I, don’t know why this movie, this 4-minute monologue, along with the last words uttered by Col Kurtz, after being hacked by Capt Willard, ‘The Horror… The Horror….’ always kept on haunting me , even when I was hospitalized in isolation, as Corona positive patient. I was there alone, struggling to read the silence and the death surrounding me. There were too many questions hovering around inside me. I found myself in deep solitude and my mind was cracking up. In order to make the sense of my being, I revisited my past, tried to decipher the present and along with that, worked up to make some kind of a sense of the future. While I was doing all this, I suddenly realized, what is, making friend with horror, what Col Kurtz really meant, when he said, ‘Horror has a face’.
I do realize that this scrabbling of my life under the sky of uncertainty, was more than an endeavour of self-discovery. It was subconsciously, an act born out of the fear of unknown. I have let myself terrorised by the darkness around me. I was scared. Only then I realised that what I am going through is not fear but it’s my introduction to horror. In reality, I was face to face with the horror all the time and yet, it took me some time to realise that. Once horror gained a shape and became as real as me, I subconsciously merged myself in the soul of Col Kurtz and dismantled my psyche, in order to make horror my friend.
I was terrified, when I was hacking my status quo, in order to shake hands with horror. But then, when that moment of reckoning passed away, I understood that you cannot be aloof to horror. You can’t ignore horror, as, if it’s not your friend, then horror is your enemy and that too, most feared, an all-powerful one. Being friend with horror gives a chance to illuminate the darkness within. It pushes fear away from raping your emotions and instincts.

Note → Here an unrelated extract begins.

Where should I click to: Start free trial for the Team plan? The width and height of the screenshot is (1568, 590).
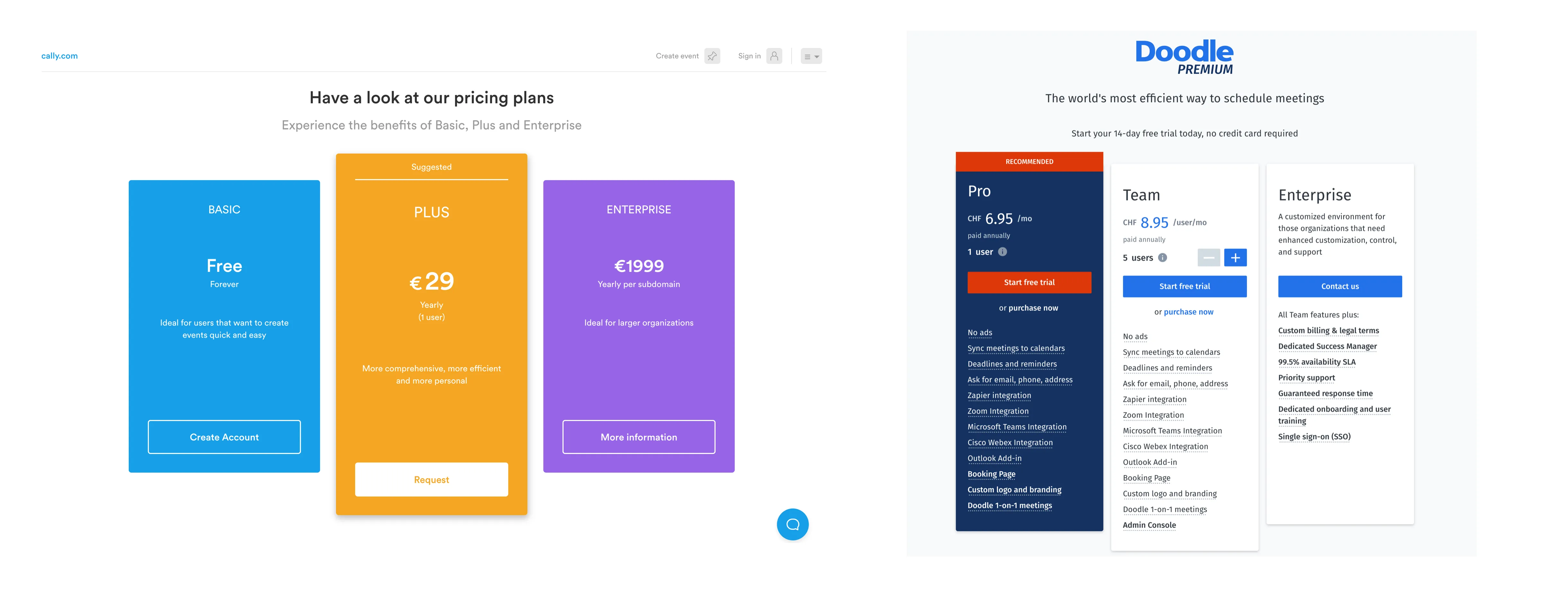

It stops you from passing judgments on deeds, which arises out of conflicts. It provides the level field where you deal horror with horror, without being amoral.
Now I have come to realize that this is the only way to live before dying and only chance one has, to survive. When you are in a conflict, where your existence depends solely on the outcome, then making friend with horror is the only way out for you.
We must realize that how important is for us, to appreciate Col Kurtz. His war philosophy and his unblemished loyalty towards horror, takes dissection of winning and destroying your enemy, to all together at a different level. Here, it is also true that we do find comfort in making friends with peace but over the time it takes away, our primal instinct of making friends with horror and this makes us a sitting duck in the time of conflict. This also makes us inadequate, not worthy enough to fight back. This is a loss, which makes us prone to get engulfed by the adversaries and it subsequently paves the way of our own annihilation and lay the road for our exodus.
I say, make Col Kurtz your own and shake hands with horror in order to survive or otherwise be ready to be annihilated and runaway to find the last corner of earth.